Somut olayda, eldeki davanın şirket yöneticisinin sorumluluğundan kaynaklı tazminat ve alacak istemine ilişkin olup, davacı yanca davalılar adına tapuda kayıtlı taşınmazlar ve araç üzerine ihtiyati tedbir konulması talep edilmiş ise de, açılan davanın mahiyeti gözetildiğinde davalılar adına kayıtlı taşınmaz mal ve araçlar uyuşmazlık konusu olmadığından HMK’nun 389.maddesine göre uyuşmazlık konusu olmayan şey hakkında ihtiyati tedbir kararı verilemeyeceğinden ve dosya kapsamına göre de yaklaşık ispat koşulu gözetildiğinde davacının ihtiyati haciz talebinin reddine yönelik ilk derece mahkemesinin ara kararı usul ve yasaya uygundur.

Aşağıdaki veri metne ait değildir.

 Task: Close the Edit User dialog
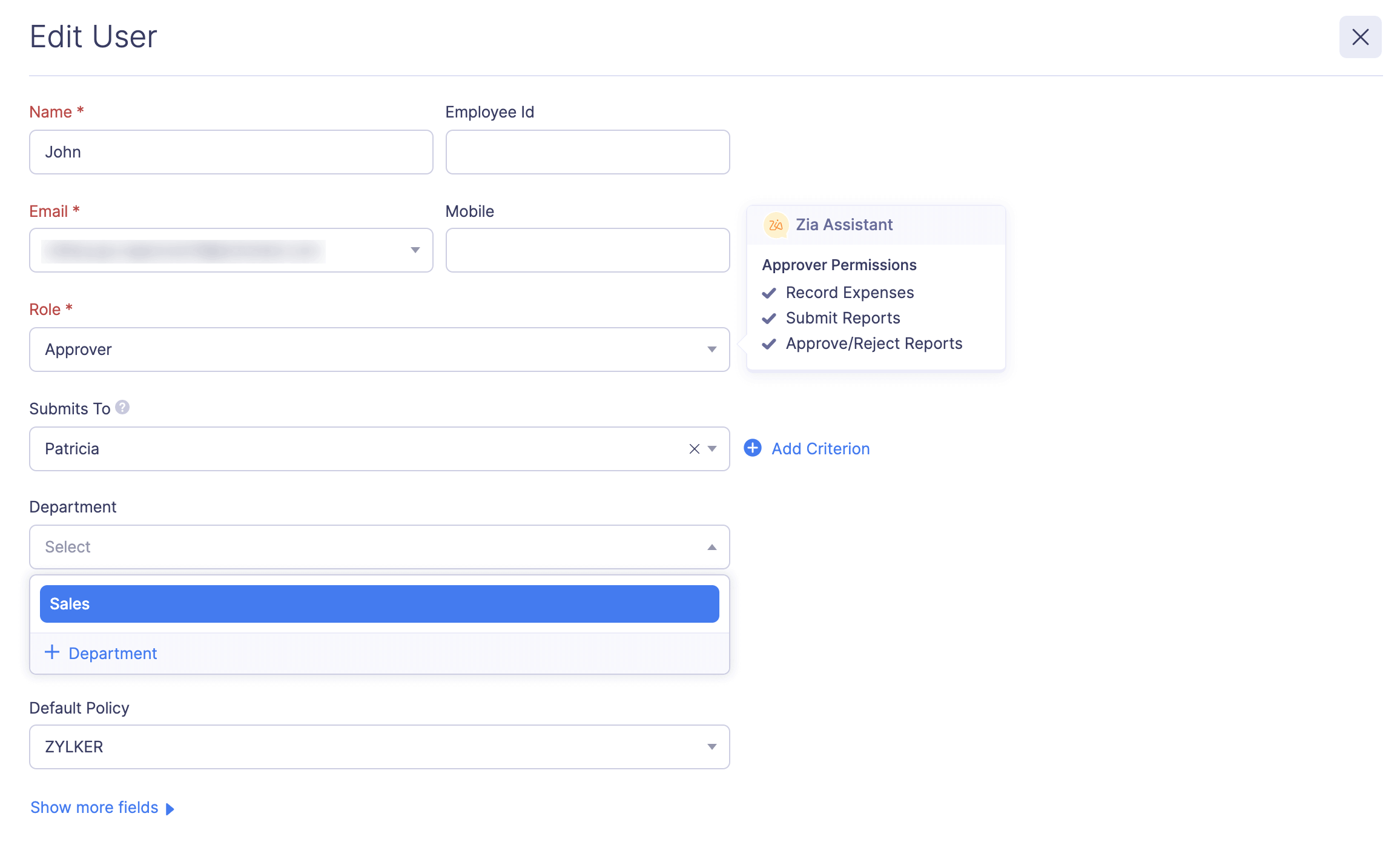tap(1360, 37)
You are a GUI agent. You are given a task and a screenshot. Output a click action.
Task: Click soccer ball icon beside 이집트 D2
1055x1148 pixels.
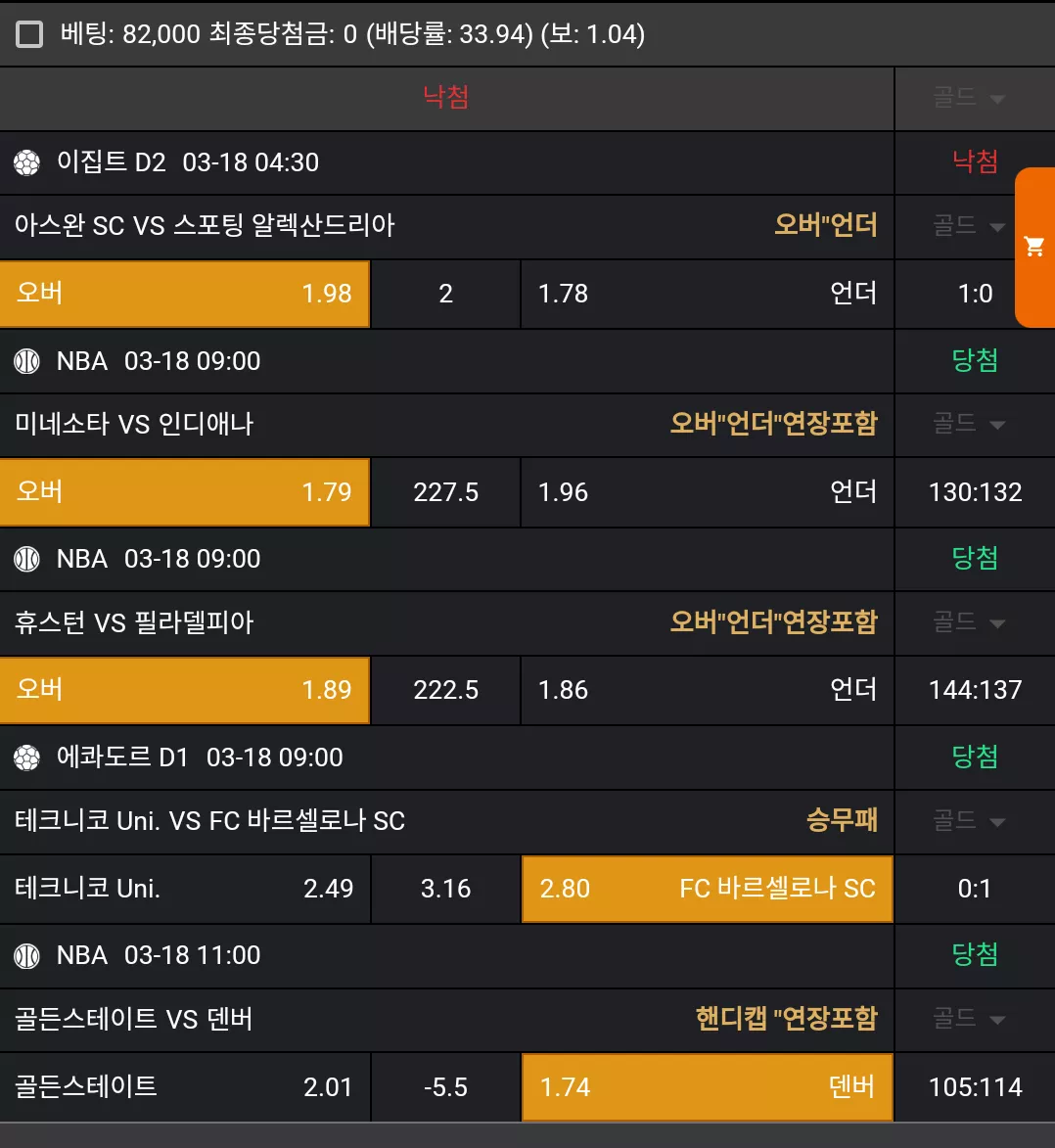coord(27,162)
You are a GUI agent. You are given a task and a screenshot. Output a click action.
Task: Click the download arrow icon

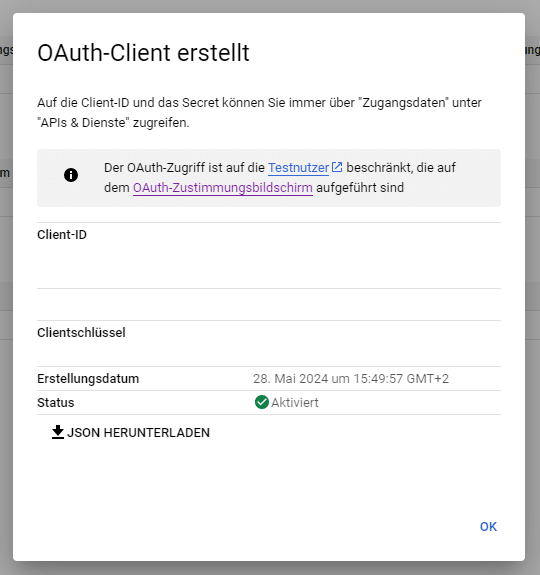pos(58,432)
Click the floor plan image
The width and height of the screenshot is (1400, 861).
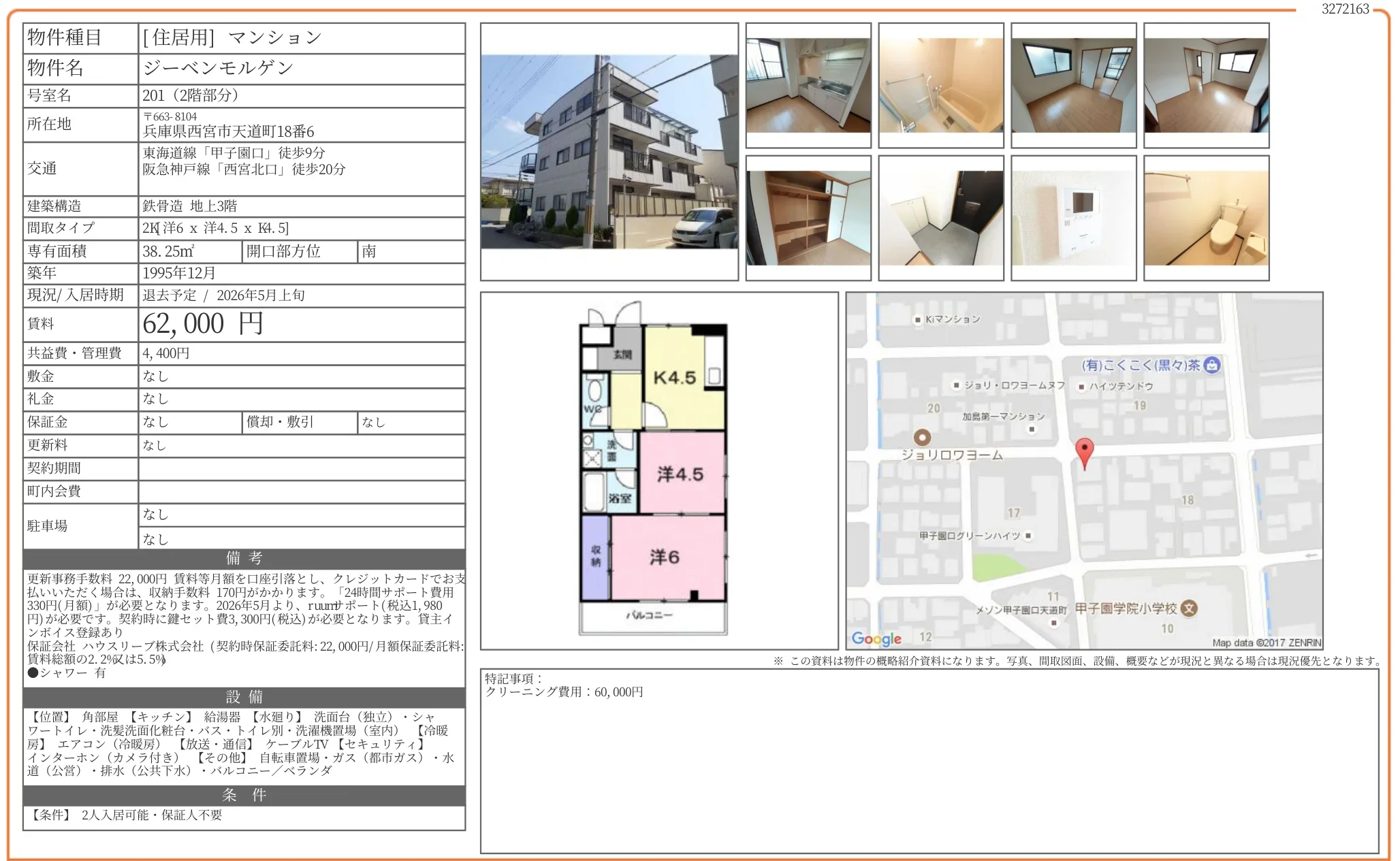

Tüm bu nedenlerle ilk derece mahkemesi ara kararında usul ve yasaya aykırı bir durum bulunmadığından ihtiyati tedbir/haciz talep eden davacı vekilinin istinaf başvurusunun esastan reddine karar vermek gerekmiş ve takdiren aşağıdaki şekilde hüküm kurulmuştur.
HÜKÜM : Yukarıda açıklanan nedenlerle;
1-İhtiyati tedbir/haciz talep eden davacı vekilinin istinaf başvurusunun 6100 Sayılı HMK’nın 353/1-b-1 maddesi uyarınca ESASTAN REDDİNE,
2-Alınması gereken 179,90 TL harç peşin alındığından başkaca harç alınmasına yer olmadığına,
3-Yapılan istinaf yargılama giderlerinin istinafa başvuran taraf üzerinde bırakılmasına, varsa kullanılmayan gider avansının istek halinde kendisine iadesine,
4-İstinaf incelemesi sırasında duruşma açılmadığından karşı taraf yararına vekalet ücreti takdirine yer olmadığına,
Dosya üzerinden yapılan inceleme neticesinde, HMK’nın 362/1-f. maddesi uyarınca kesin olmak üzere oy birliğiyle karar verildi.10/05/2023

Başkan- Üye – Üye – Zabıt Katibi –

Bu belge 5070 sayılı Elektronik İmza Kanunu hükümlerine göre UYAP sistemi üzerinden elektronik imza ile imzalanmıştır.